═══ Document excerpt
Guinea worm on track to be 2nd eradicated human disease; only 10 cases in 2025

Animal reservoirs and eradication challenges

  • Commenters note that while human cases are near zero, several hundred animal cases across six countries remain, which still requires full surveillance and intervention infrastructure.
  • There is debate on how many animal infections go undetected, especially in wild hosts; numbers reported are understood to be “known” cases, not necessarily totals.
  • Discussion notes that animal reservoirs (dogs, cats, baboons) were only confirmed in the 2010s, delaying full eradication timelines.
  • Some argue eradication is still plausible because the parasite seems to reproduce best in humans; cutting human transmission may starve animal reservoirs over time.
  • Others are skeptical about reliably eliminating infection from wild animals at all, questioning whether true eradication is possible.

Magnitude of progress and human perception of risk

  • Participants highlight the drop from millions of human cases to a few dozen as astonishing progress.
  • Several comments explore how small animal numbers (e.g., a few hundred cases) can “feel” large because they are more cognitively graspable than millions, even though they are orders of magnitude smaller.

Incentive-based surveillance (cash bounties)

  • The program’s use of cash rewards for reporting suspected cases is seen as a clever surveillance mechanism.
  • Some worry about a “cobra effect” (people deliberately creating cases to collect bounties), but others point out the rewards are small and social consequences for intentional infection would be severe; empirically, it seems to have worked.

Ivermectin and parasitic disease tangent

  • A subthread clarifies that ivermectin, while a highly effective dewormer (and WHO essential medicine), does not work on Guinea worm.
  • People discuss its legitimate uses (onchocerciasis, lymphatic filariasis, scabies, bedbugs) and how mass deworming could have confounded some COVID studies.
  • There is debate over media framing of ivermectin as merely a “horse dewormer” versus acknowledging its established human uses and Nobel-recognized impact.

Broader reflections: institutions, markets, and optimism

  • Many comments credit the Carter Center and similar organizations for sustained, difficult field work in conflict-affected regions.
  • A wider debate contrasts philanthropy, taxation, and “free market” narratives in achieving public health milestones.
  • The success against Guinea worm is used both to argue for human capability to solve big problems and to critique ongoing failures, especially around basic needs like clean water.
══════
Reproduce the Guinea worm summary between "Guinea worm on" and "full eradication timelines.", inclusive, swapping "baboons" for "monkeys". Base every answer on the Guinea worm summary alone.
═══ Provided information
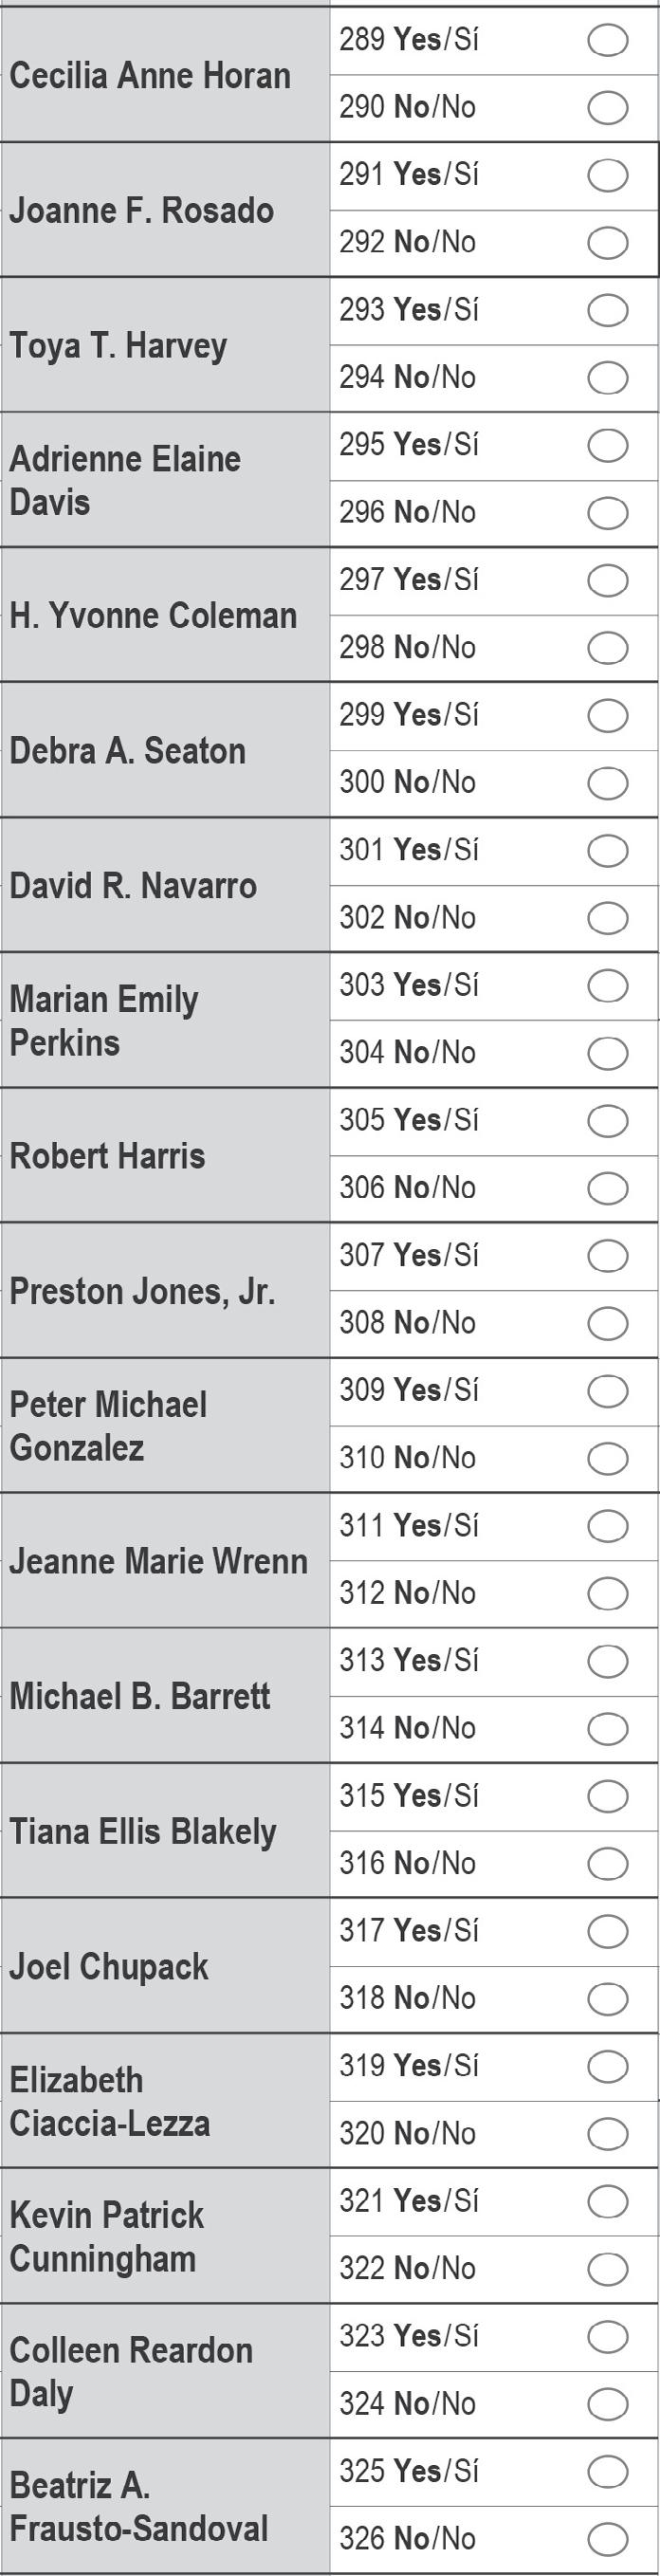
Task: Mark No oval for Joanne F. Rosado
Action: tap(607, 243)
══════
═══ Provided information
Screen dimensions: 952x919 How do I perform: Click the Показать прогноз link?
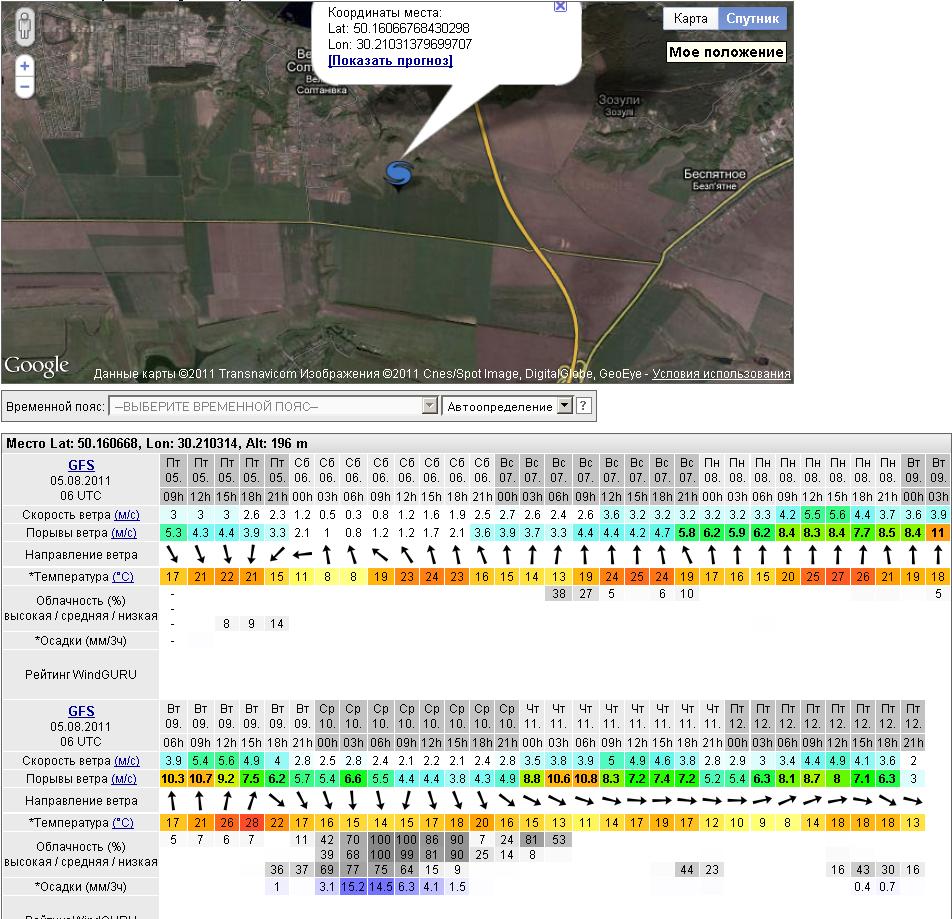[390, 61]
══════
═══ Provided information
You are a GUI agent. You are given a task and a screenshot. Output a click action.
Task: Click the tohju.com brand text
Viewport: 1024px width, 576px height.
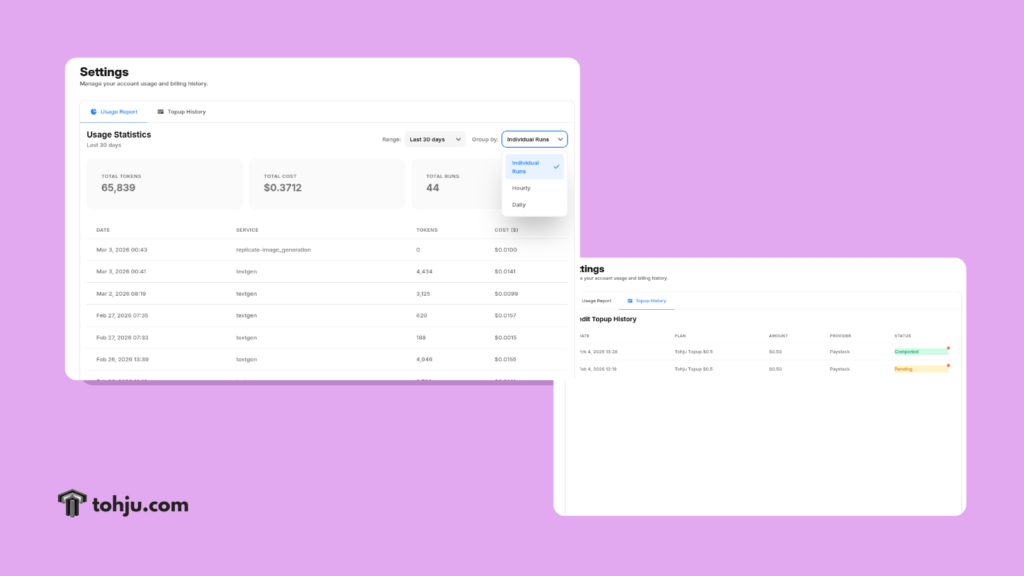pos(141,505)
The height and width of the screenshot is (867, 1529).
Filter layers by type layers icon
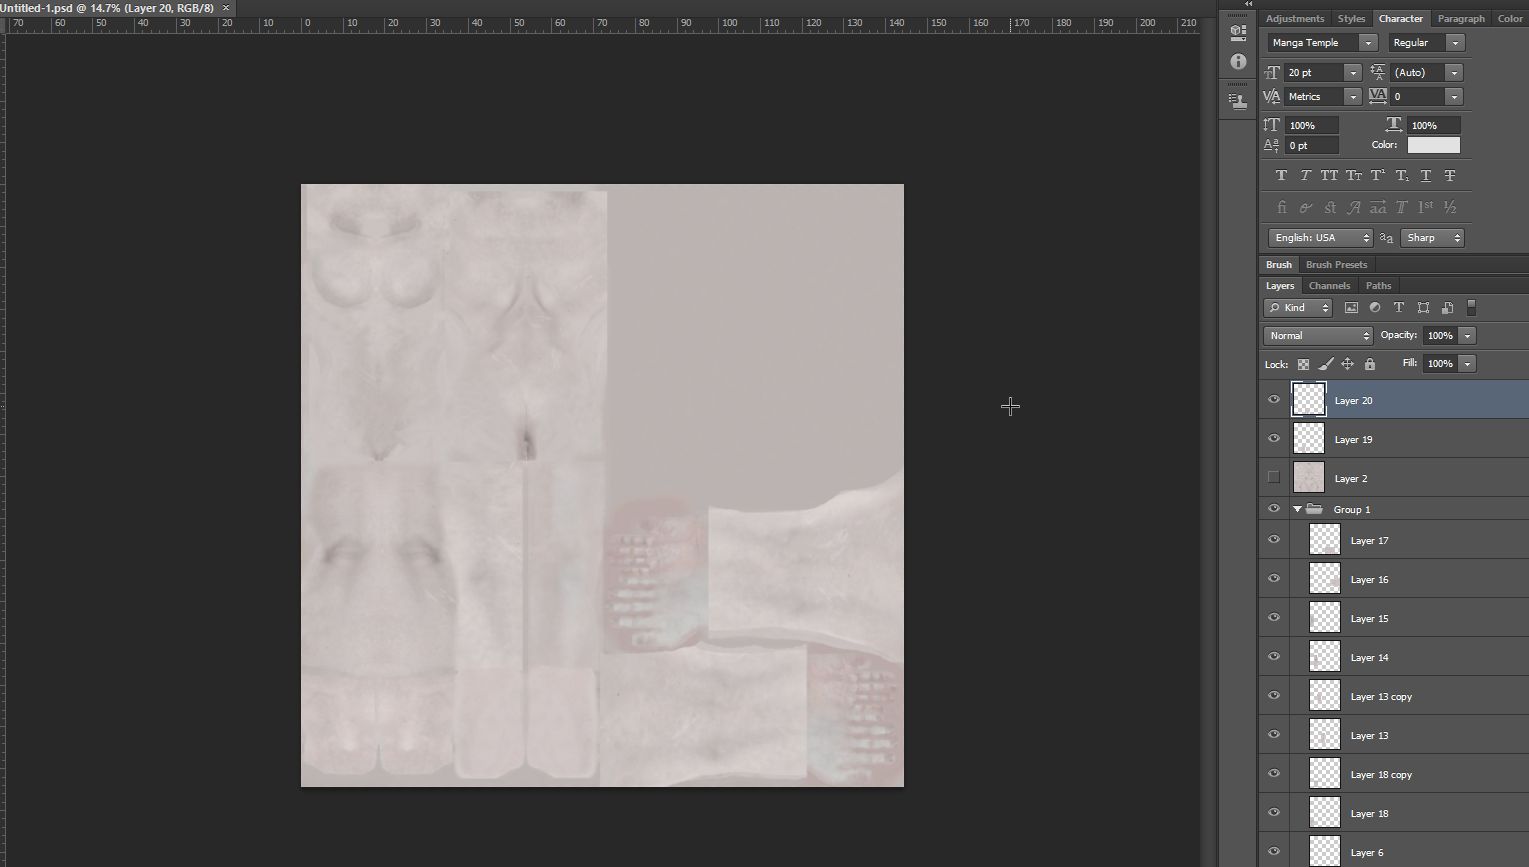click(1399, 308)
══════
- **Solution for this problem**:
Guinea worm on track to be 2nd eradicated human disease; only 10 cases in 2025

Animal reservoirs and eradication challenges

  • Commenters note that while human cases are near zero, several hundred animal cases across six countries remain, which still requires full surveillance and intervention infrastructure.
  • There is debate on how many animal infections go undetected, especially in wild hosts; numbers reported are understood to be “known” cases, not necessarily totals.
  • Discussion notes that animal reservoirs (dogs, cats, monkeys) were only confirmed in the 2010s, delaying full eradication timelines.